1. A slush molded article comprised of:
copolyether ester elastomer as a major component;
hindered phenol antioxidant;
thioether antioxidant; and
hindered amine light stabilizer.
2. The slush molded layer of claim 1 comprised of at least 80 weight percent of copolyether ester elastomer.
3. The slush molded layer of claim 2, comprising 0.1 to 4 weight percent of hindered phenol antioxidant, and 0.05 to 3 weight percent of thioether antioxidant.
4. The slush molded layer of claim 1, wherein the sterically hindered phenol antioxidant is a sterically hindered phenol antioxidant containing the [3,5-di-tert-butyl-4-hydroxyphenyl] radical.
5. The slush molded layer of claim 4, wherein the sterically hindered phenol antioxidant contains at least two [3,5-di-tert-butyl-4-hydroxyphenyl] radicals.

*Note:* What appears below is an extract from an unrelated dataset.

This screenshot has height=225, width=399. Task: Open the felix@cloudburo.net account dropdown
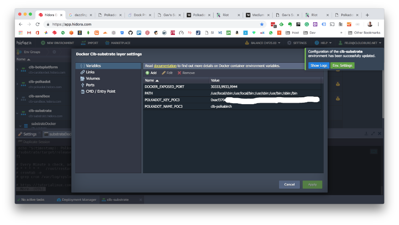(362, 43)

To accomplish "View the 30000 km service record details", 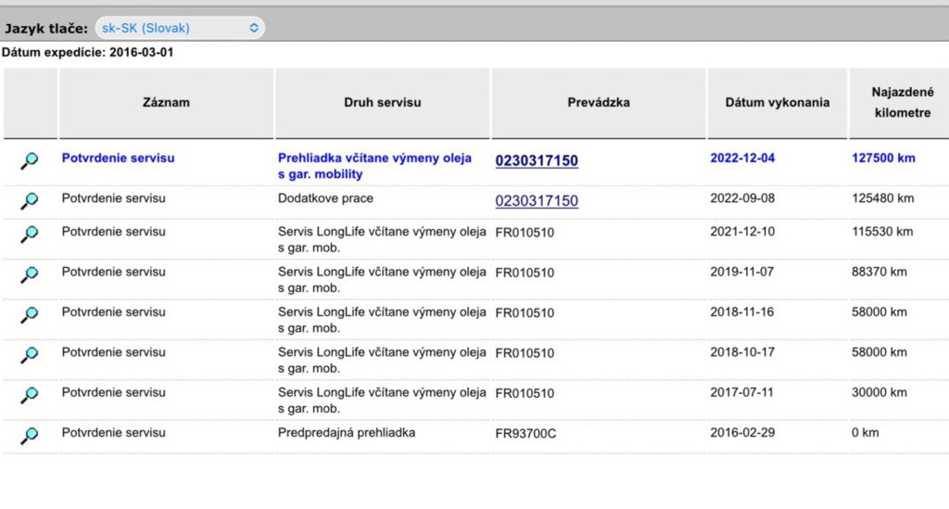I will [x=29, y=395].
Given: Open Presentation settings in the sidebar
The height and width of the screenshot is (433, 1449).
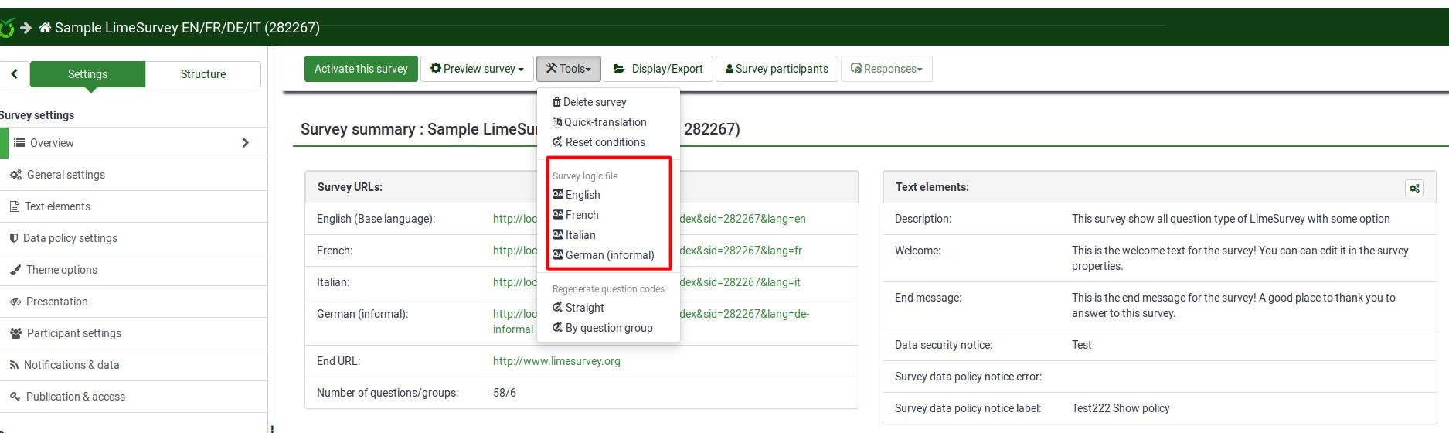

6. The slush molded layer of claim 1, wherein the hindered phenol antioxidant is selected from the group of Tetrakis (methylene (3,5-di-tert-butyl-4-hydroxycinnamate) methane); 1,3,5-trimethyl-2,4,6-tris(3,5-di-tert-butyl-4-hydroxybenzyl) benzene; N,N′-propane-1,3-diylbis [3-(3,5-di-tert-butyl-4-hydroxyphenyl) propionamide]; and Pentaerythritol Tetrakis (3-(3,5-di-tert-butyl-4-hydroxyphenyl)propionate).
7. The slush molded layer of claim 1, wherein the thioether anitoxidant is didodecyl 3,3′-thiodiproprionate.
8. The slush molded layer of claim 1, wherein the hindered amine light stabilizer is an oligomeric hindered amine light stabilizer having a molecular weight greater than 1000/mol.
9. The slush molded layer of claim 8, wherein the hindered amine light stabilizer is an oligomeric hindered amine light stabilizer having a molecular weight greater than 2000/mol.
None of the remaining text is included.